When I Debugged a NodeJS Problem That Froze Our Production

I

                March 13, 2021

            When I Debugged a NodeJS Problem That Froze Our Production

            Hello to all subscribers (3) of this newsletter. Today I'm going to talk about a production problem I debugged some time ago. I'm not sure if there's a moral of the story. Feels like there is none. I'm writing it down so that I can remember it when I retire from the industry.
But first, a short explanation why this newsletter exists
Very short explanation: a friend asked me to do it. 
Slighty less short explanation: 
I'm infinitely and endlessly curious about all things related to programming and software development. That said, I feel like I only have average smarts when it comes to brainy stuff. Someone might say this is false modesty. They might be right. But that's how I feel. The brainy programming stuffy makes my head hurt. (Not literally.)
However: I've worked in this industry for so long that I no longer usually give a shit if I make a fool of myself. I'm not the smartest person out there, but I am effective, therefore  my ego isn't too vulnerable to the idea of telling the world how not-smart I might be.
And it turns out the most interesting writing comes from just trying to be honest. Don't get me wrong: being honest in public is hard. This is one of those things when saying that doing something is hard, it doesn't feel hard when you say that, but you never get around to actually doing the thing, because it is actually hard.
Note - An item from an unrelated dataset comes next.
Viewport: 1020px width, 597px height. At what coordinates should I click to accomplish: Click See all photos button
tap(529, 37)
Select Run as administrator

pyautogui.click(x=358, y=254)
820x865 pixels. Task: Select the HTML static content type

More about this in a separate blog post.
Big hairy production problems, yay
Sometimes you run into a big hairy production problem that you absolutely have no stinkin' idea how to even start figuring out a solution. A problem that you know you cannot just ignore or work around. The feeling I have is usually mixed: partly a deep dread and anxiety and partly a strange excitement, because we all love to solve problems. Though the older I get, less excited I am about solving hairy problems. (The less hair I seem to have too, maybe these are related.)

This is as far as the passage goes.